Rhubarb also makes a good partner for mulberries, adding a tart tang and a different taste. To make any of these variations, follow instructions for a berry jam; adding lemon juice might be a good idea if you use only raspberries and mulberries because the pectin content might be low. I use commercial pectin to make my preserves because I remember my mother's cooked jams made without pectin--very strong and kind of gummy, and often they got sugar crystals in them after a few months in storage. You can find a basic recipe for making jam here.

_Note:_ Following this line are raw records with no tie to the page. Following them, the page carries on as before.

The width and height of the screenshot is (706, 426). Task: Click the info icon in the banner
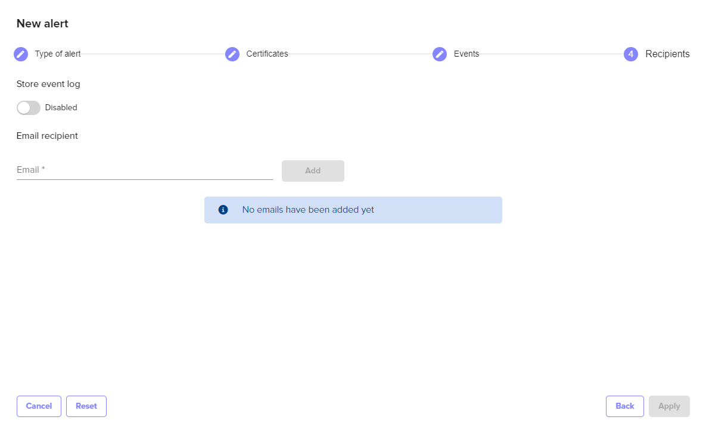point(223,210)
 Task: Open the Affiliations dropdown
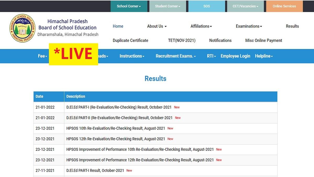pyautogui.click(x=201, y=26)
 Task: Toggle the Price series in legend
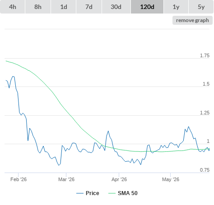[x=93, y=193]
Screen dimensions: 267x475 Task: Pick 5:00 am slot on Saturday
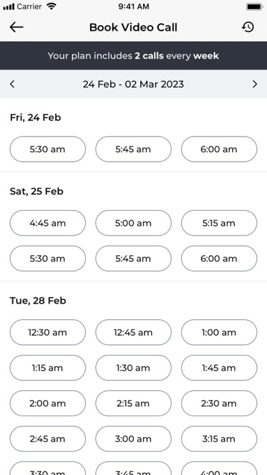134,223
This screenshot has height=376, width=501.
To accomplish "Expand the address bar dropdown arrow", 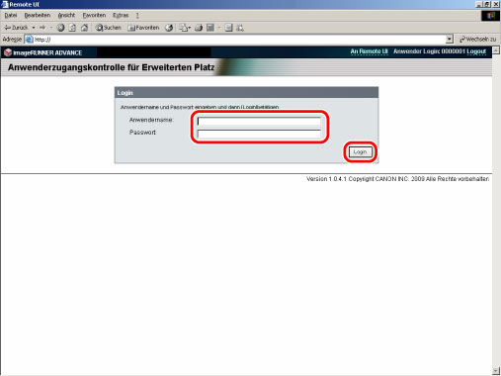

The mulberry tree was planted by Haley's father when he was seven years old. He ordered it from the Arbor Day foundation, I think. He planted two but one fell victim to the brush hog just after he planted it. The tree didn't bear until Derek had left for the Army when he was 18. Sometimes I mailed mulberry jam to him when he was in Germany, other times I stored it away until he returned home.

In 2003 Derek left for Iraq at the start of the current war. Soon after he left we had a terrible ice storm that destroyed many trees. The mulberry was heavily damaged and we did not think it would recover. It budded out very late that year and bore no berries at all. The following year it looked a little better, and now, five years later, it is full of berries and as vigorous as ever. I'll have some jam made and waiting when Derek comes home in June.

4 comments:

Anonymous said...

Was he seven? Seems like it wasn't that long ago, but I suppose it was... Remember going down on Trace Fork and spreading sheets out on the ground and shaking the tree? I think that was were the idea of a mulberry tree of his own came from. I think... We planted the American Chestnuts in the yard. getting crowded here. Gonna hafta upgrade soon.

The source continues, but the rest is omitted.